CROYDON IN CRISIS: At public expense (again), Mayor Perry deploys the council’s top lawyer to try to shut down reporting of his £50,000 pay-off to departing chief executive Katherine Kerswell. By STEVEN DOWNES

Delusional: Mayor Jason Perry’s £50,000 pay-off to departing CEO Katherine Kerswell brings her to close half-a-million in exit settlements in her career

“When’s a pay-off not a pay-off?” a more than slightly peeved Katharine Street source told Inside Croydon last night, as the news that Katherine Kerswell had resigned her job as the borough’s chief executive began to be fully absorbed.

“When it’s 50 grand of Council Tax-payers’ money,” they said.

After heaping crisis upon crisis on the people of Croydon in a disastrous three-and-a-half years in charge as the borough’s first elected Mayor, Tory Jason Perry’s only priority yesterday was a belated attempt at news management, and to save his own political career.

As Inside Croydon was again first to break the big news coming out of Fisher’s Folly, the push-back was repeated and obvious: “It’s not a pay-off,” more than one Conservative source tried to claim, unconvincingly.

Late on Friday, Perry (and probably Kerswell, too, in one last act of cover-up and duplicity paid for by the public), deployed the Borough Solicitor, the hapless Stephen Lawrence-Orumwense, who sent a sniffy email to Inside Croydon Towers.

“The suggestions that the chief executive Katherine Kerswell is receiving a substantial pay-off, comparable to the payments to Jo Negrini, is simply false and misleading,” Lawrence-Orumwense wrote.

Croydon’s director of legal services and monitoring officer, himself a Kerswell appointee, wanted Inside Croydon to remove or amend our reports of Kerswell’s scrambled exit, helped on her way by what we now understand to be around £50,000 of public cash.
....................
» Exercise 1: List every person named in the Croydon article, including the byline.
The article and the rows that follow it are unrelated to each other.
....................
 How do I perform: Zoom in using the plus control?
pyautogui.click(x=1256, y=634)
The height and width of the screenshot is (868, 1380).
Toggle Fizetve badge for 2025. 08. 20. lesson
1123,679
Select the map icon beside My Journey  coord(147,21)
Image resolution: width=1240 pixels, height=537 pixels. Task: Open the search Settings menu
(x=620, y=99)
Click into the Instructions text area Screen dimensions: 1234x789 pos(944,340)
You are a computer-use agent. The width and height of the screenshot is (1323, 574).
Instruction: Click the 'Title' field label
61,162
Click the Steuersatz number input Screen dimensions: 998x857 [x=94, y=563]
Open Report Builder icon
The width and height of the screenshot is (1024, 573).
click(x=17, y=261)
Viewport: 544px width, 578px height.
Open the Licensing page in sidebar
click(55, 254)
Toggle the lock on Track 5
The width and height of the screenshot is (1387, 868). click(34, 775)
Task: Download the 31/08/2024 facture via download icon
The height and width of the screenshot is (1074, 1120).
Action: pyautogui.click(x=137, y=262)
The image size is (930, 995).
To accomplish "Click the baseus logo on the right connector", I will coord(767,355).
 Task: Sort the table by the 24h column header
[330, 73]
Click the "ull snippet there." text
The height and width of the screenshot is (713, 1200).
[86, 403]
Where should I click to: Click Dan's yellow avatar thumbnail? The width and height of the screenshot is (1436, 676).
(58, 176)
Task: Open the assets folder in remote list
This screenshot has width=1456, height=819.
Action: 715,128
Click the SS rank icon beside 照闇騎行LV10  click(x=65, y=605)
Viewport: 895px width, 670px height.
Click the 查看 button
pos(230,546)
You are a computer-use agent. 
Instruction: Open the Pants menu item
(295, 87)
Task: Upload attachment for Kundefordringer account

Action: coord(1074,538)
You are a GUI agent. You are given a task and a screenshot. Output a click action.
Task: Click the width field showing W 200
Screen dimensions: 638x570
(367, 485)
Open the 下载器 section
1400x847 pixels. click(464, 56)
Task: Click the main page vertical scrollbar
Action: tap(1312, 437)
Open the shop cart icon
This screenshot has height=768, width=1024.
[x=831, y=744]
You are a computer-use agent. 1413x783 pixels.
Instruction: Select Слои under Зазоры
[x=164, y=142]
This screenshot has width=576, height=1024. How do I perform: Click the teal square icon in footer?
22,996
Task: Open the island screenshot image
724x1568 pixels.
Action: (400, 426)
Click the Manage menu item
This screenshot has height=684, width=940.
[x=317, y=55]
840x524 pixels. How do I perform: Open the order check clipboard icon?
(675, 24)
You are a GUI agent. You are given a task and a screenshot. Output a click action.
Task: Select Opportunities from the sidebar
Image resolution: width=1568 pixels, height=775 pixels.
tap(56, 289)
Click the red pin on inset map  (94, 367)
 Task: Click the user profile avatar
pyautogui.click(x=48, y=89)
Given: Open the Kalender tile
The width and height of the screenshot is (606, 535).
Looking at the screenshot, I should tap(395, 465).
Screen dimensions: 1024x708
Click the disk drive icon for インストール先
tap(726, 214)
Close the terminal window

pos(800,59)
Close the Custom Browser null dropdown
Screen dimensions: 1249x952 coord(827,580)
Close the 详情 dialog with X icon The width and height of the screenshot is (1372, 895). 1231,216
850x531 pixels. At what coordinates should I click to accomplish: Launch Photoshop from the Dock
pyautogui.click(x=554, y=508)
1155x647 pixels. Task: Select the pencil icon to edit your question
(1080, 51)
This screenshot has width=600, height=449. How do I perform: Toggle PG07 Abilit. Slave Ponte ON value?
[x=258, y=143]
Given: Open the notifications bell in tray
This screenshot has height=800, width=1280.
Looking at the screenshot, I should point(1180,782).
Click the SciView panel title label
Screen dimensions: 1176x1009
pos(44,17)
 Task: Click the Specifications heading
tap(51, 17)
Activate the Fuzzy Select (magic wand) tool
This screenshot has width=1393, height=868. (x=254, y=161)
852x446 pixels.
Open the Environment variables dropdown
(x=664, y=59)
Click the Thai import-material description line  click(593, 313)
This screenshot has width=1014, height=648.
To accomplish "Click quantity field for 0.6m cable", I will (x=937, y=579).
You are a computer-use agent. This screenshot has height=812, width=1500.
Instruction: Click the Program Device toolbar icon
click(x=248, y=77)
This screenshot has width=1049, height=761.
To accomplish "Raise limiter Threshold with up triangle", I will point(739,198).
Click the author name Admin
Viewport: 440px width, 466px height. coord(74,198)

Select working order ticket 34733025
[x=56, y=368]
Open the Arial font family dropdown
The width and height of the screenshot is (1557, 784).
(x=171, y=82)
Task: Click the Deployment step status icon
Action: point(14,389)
....................
» Exercise 2: From the rows, copy word for word the lines starting at the one containing "This screenshot has width=1014, height=648." and ending at the one containing "click(x=248, y=77)", including both.

» Problem solution 1:
Steven Downes
Jason Perry
Katherine Kerswell
Stephen Lawrence-Orumwense
Jo Negrini

» Problem solution 2:
This screenshot has width=1014, height=648.
To accomplish "Click quantity field for 0.6m cable", I will (x=937, y=579).
You are a computer-use agent. This screenshot has height=812, width=1500.
Instruction: Click the Program Device toolbar icon
click(x=248, y=77)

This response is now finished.